> [EXERCISE DIRECTIONS]: Rewrite the lines from the one containing "The width and height of the screenshot is (1538, 686)." through the one containing "This screenshot has height=477, width=690.", renaming "dropdown triangle" to "dropdown arrow" and keeping everything else the same.

(Item position entries)
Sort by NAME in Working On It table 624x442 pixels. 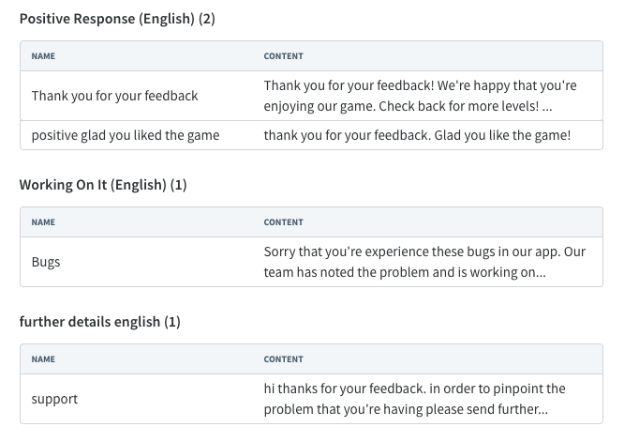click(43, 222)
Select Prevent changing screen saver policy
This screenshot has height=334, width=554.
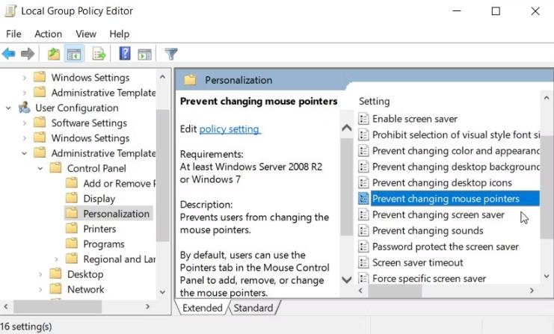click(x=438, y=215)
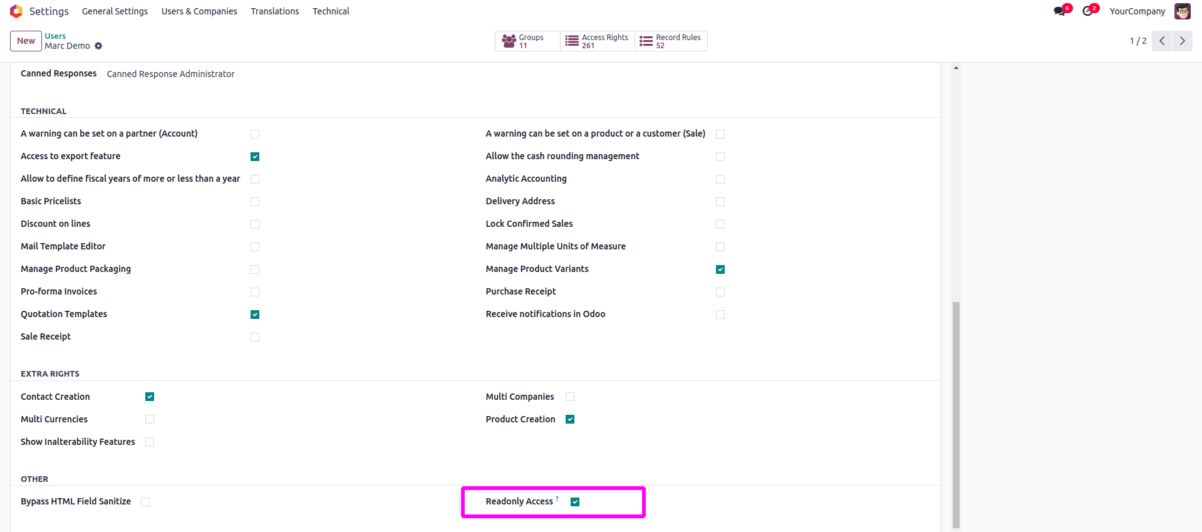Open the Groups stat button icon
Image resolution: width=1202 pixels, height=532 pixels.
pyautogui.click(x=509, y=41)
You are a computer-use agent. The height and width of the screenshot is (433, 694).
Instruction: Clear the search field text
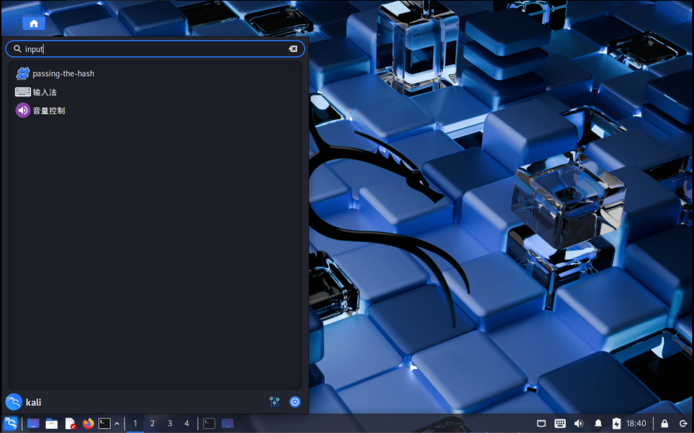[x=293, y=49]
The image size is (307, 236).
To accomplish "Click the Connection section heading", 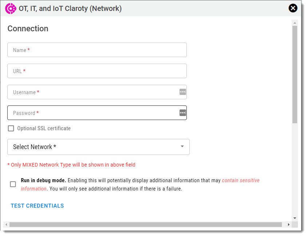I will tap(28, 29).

--

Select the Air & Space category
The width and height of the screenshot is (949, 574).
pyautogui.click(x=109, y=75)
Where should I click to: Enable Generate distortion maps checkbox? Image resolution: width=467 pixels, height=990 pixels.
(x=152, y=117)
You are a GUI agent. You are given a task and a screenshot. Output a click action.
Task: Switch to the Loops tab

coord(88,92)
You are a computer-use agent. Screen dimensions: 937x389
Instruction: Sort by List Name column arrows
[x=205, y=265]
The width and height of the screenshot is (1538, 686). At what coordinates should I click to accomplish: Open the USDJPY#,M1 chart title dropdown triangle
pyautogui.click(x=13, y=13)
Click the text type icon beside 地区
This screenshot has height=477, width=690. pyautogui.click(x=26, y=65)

> [EXERCISE SOLUTION]:
The width and height of the screenshot is (1538, 686). At what coordinates should I click to accomplish: Open the USDJPY#,M1 chart title dropdown arrow
pyautogui.click(x=13, y=13)
Click the text type icon beside 地区
This screenshot has height=477, width=690. pyautogui.click(x=26, y=65)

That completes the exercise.